• Task objective:
Nothing but the exact text of the entries should appear in your answer; pictures stay out.

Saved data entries
--
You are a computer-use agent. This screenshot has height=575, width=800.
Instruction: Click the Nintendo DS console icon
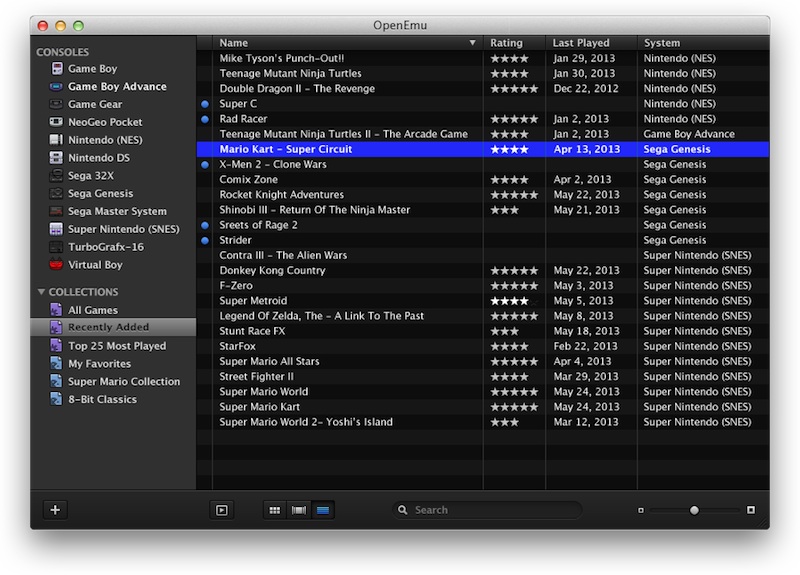(x=56, y=158)
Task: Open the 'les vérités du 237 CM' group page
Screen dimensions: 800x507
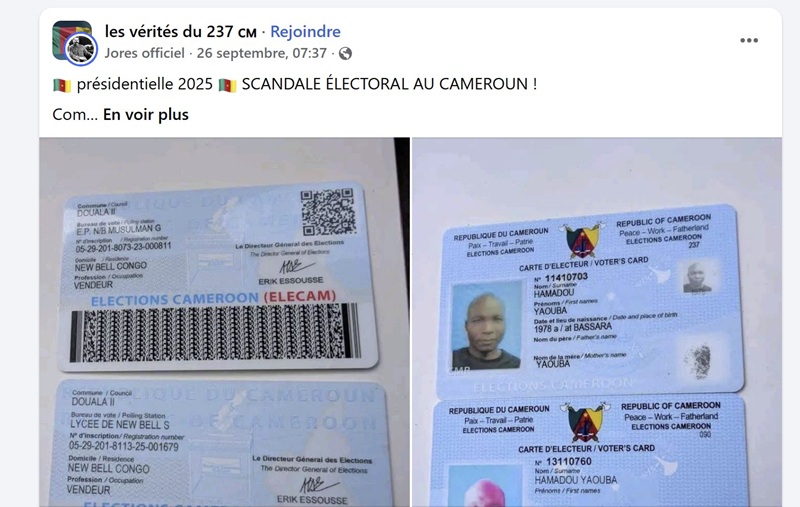Action: point(181,32)
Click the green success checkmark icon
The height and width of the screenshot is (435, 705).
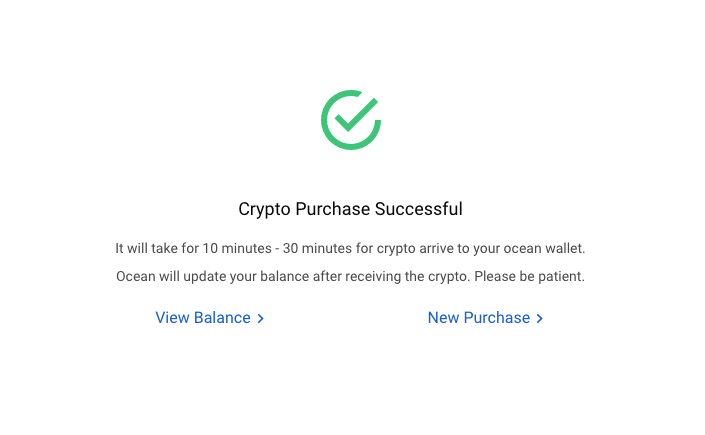coord(351,120)
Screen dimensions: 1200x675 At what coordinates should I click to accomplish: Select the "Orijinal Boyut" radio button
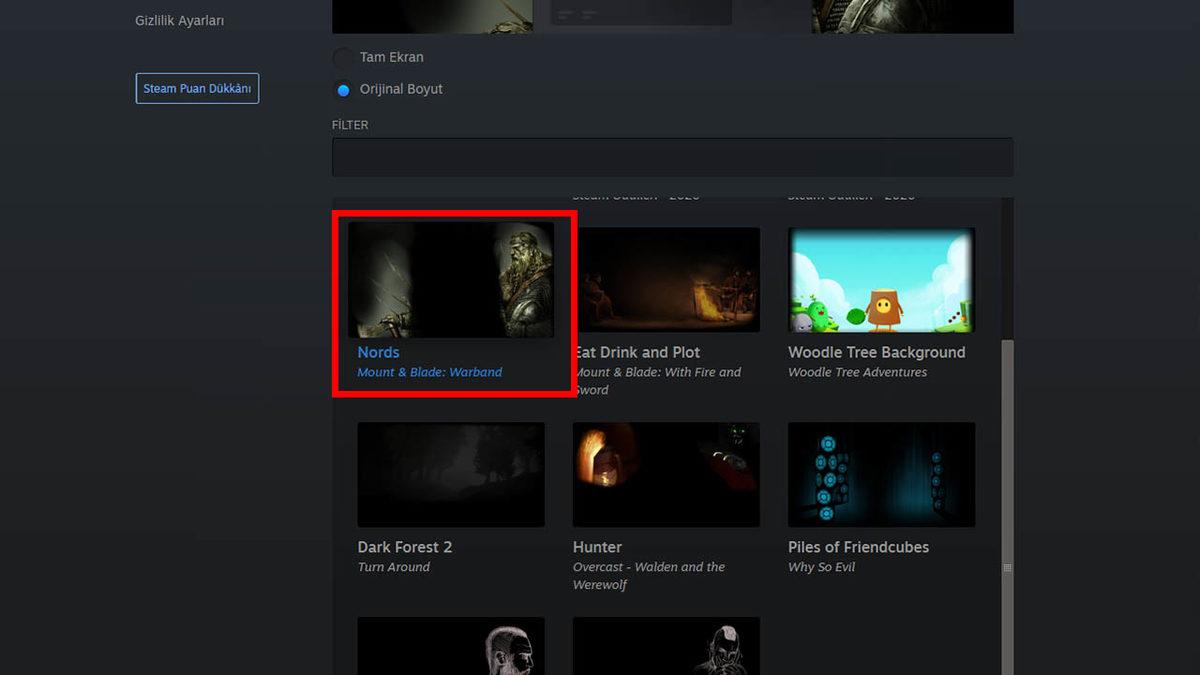click(x=343, y=88)
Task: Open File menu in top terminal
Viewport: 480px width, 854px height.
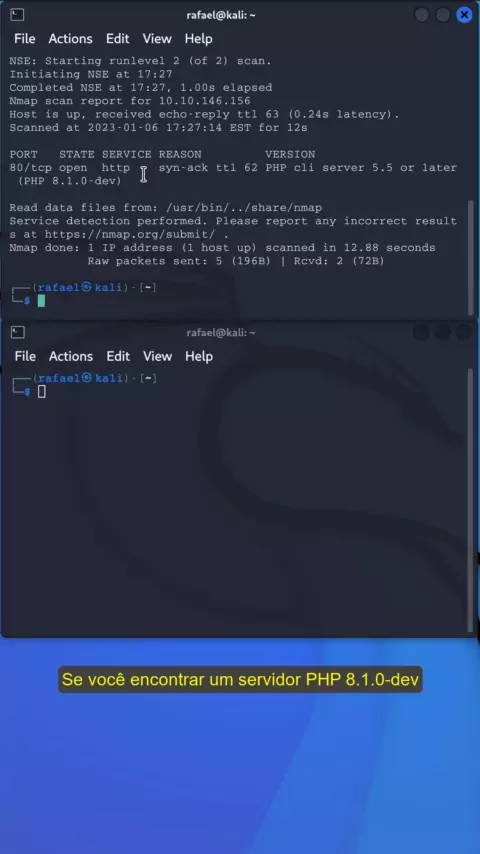Action: pos(25,39)
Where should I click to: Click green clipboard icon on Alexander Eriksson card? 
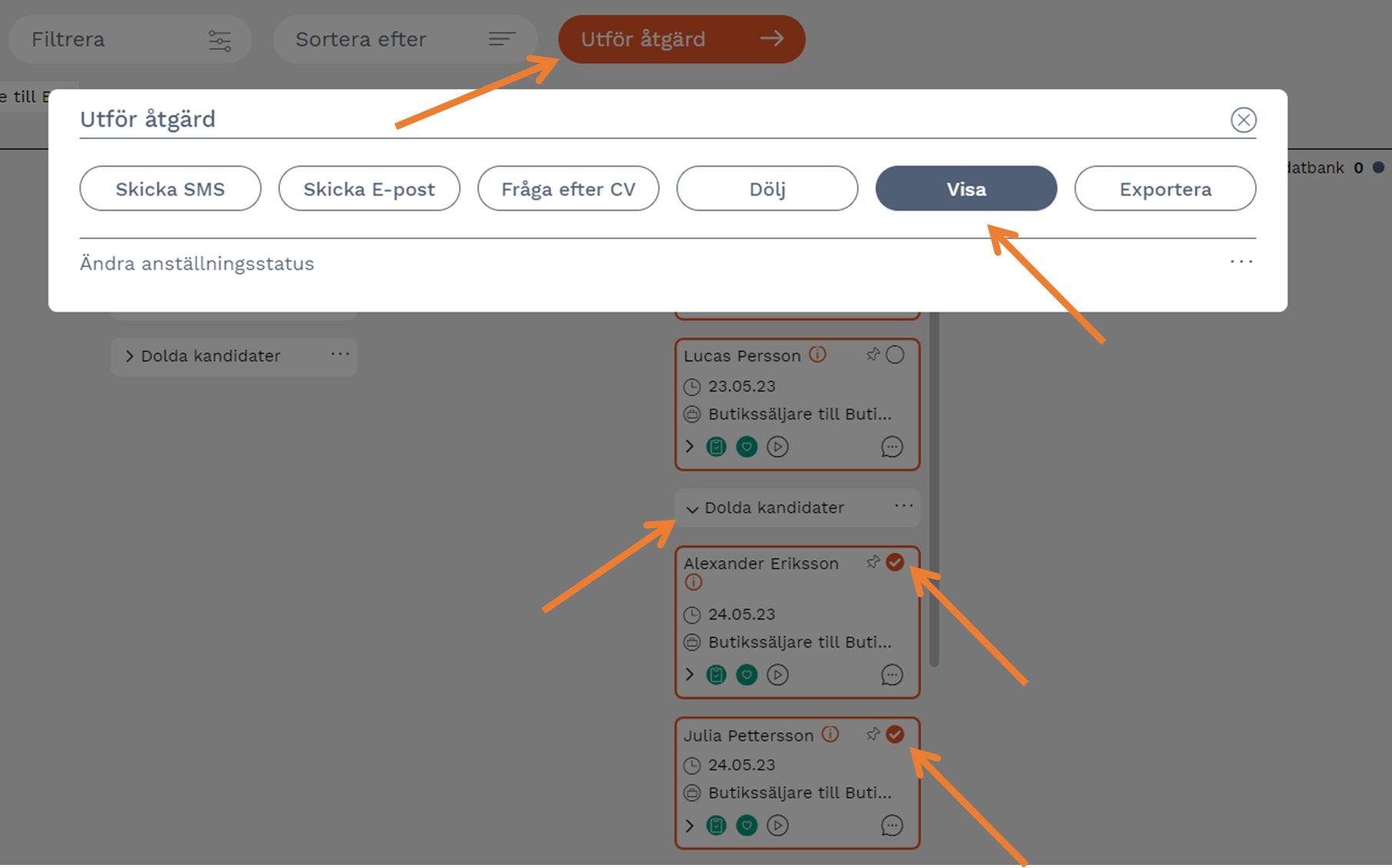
--
• Written solution:
You are a computer-use agent. This screenshot has height=575, width=800.
Instruction: Click the Nintendo DS console icon
(x=56, y=158)
Task: Open the 'les vérités du 237 CM' group page
Screen dimensions: 800x507
Action: point(181,32)
Click the green success checkmark icon
The height and width of the screenshot is (435, 705).
coord(351,120)
Screen dimensions: 1200x675 At what coordinates should I click to accomplish: Select the "Orijinal Boyut" radio button
click(x=343, y=88)
Task: Open File menu in top terminal
Viewport: 480px width, 854px height.
Action: pos(25,39)
Where should I click to: Click green clipboard icon on Alexander Eriksson card? 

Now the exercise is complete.